*TESTO PROPOSTO*:
La storia del jazz in Inghilterra è precocissima: già nel 1919, appena due anni dopo la pubblicazione del primo primo vero disco jazz, il 78 giri Livery Stable Blues, il sestetto bianco neworlinese che lo incide, The Original Dixieland Jass Band, viene invitato per una tournée nel Regno Unito dove tra l’altro registra Soudan (o Oriental Jass) che non solo risulta il primo brano jazz prodotto in Europa, ma diventa subito un grosso successo (secondo solo a Tiger Rag). I generi hot e dixie si diffondono in fretta a Londra e dintorni, creando schiere di imitatori di orchestre, combo e solisti americani, senza che però si sviluppi, nel tempo, una sonorità autoctona, come accade invece, già attorno al 1935, in Francia con lo swing gitan di Django Reinhardt e Stéphane Grappelli o in Italia con il ritmo sincopato (e semiclandestino) di Gorni Kramer.

*ESERCIZI DA SVOLGERE*:
a) Trascrivi dal testo sul jazz in Inghilterra il tratto da "La storia del" fino a "di Gorni Kramer.".
b) Nel testo sul jazz in Inghilterra, quale brano della Original Dixieland Jass Band risulta il primo brano jazz prodotto in Europa?
c) Riassumi in due frasi il testo sul jazz in Inghilterra.
Per rispondere ci si basa solo sul testo.

(Voci archiviate)
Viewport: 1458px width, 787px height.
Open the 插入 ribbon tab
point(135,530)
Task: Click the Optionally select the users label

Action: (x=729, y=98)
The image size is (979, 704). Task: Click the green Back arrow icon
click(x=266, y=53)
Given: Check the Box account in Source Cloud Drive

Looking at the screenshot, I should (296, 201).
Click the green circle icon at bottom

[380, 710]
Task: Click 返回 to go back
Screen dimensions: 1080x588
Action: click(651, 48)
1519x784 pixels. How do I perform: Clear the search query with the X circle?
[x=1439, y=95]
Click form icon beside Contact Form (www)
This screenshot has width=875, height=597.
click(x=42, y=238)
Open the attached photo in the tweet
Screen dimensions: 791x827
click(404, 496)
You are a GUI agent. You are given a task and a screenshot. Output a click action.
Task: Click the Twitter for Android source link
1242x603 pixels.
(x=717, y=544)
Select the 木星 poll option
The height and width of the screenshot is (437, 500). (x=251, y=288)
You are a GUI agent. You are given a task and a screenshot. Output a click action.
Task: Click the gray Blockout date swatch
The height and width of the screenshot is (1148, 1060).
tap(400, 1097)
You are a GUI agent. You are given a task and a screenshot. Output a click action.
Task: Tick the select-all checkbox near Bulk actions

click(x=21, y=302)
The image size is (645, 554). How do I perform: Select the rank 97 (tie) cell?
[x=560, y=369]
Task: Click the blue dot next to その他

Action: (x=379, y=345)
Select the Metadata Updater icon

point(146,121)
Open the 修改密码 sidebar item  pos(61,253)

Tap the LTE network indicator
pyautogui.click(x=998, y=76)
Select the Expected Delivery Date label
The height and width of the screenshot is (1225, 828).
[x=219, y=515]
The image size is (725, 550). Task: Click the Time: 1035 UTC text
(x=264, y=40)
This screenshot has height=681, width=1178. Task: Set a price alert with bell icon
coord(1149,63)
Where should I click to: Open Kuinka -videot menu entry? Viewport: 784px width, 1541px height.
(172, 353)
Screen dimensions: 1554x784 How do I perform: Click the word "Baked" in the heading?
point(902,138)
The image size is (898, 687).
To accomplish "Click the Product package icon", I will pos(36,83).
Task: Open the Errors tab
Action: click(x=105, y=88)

*RISPOSTE IN ORDINE*:
a)
La storia del jazz in Inghilterra è precocissima: già nel 1919, appena due anni dopo la pubblicazione del primo primo vero disco jazz, il 78 giri Livery Stable Blues, il sestetto bianco neworlinese che lo incide, The Original Dixieland Jass Band, viene invitato per una tournée nel Regno Unito dove tra l’altro registra Soudan (o Oriental Jass) che non solo risulta il primo brano jazz prodotto in Europa, ma diventa subito un grosso successo (secondo solo a Tiger Rag). I generi hot e dixie si diffondono in fretta a Londra e dintorni, creando schiere di imitatori di orchestre, combo e solisti americani, senza che però si sviluppi, nel tempo, una sonorità autoctona, come accade invece, già attorno al 1935, in Francia con lo swing gitan di Django Reinhardt e Stéphane Grappelli o in Italia con il ritmo sincopato (e semiclandestino) di Gorni Kramer.

b) Soudan (o Oriental Jass).

c) Il jazz arriva prestissimo in Inghilterra: nel 1919 The Original Dixieland Jass Band, invitata per una tournée nel Regno Unito, vi registra Soudan, primo brano jazz prodotto in Europa e subito un grosso successo. I generi hot e dixie si diffondono in fretta a Londra e dintorni, con molti imitatori dei musicisti americani, ma senza che nasca una sonorità autoctona come accade invece in Francia con Django Reinhardt e Stéphane Grappelli e in Italia con Gorni Kramer.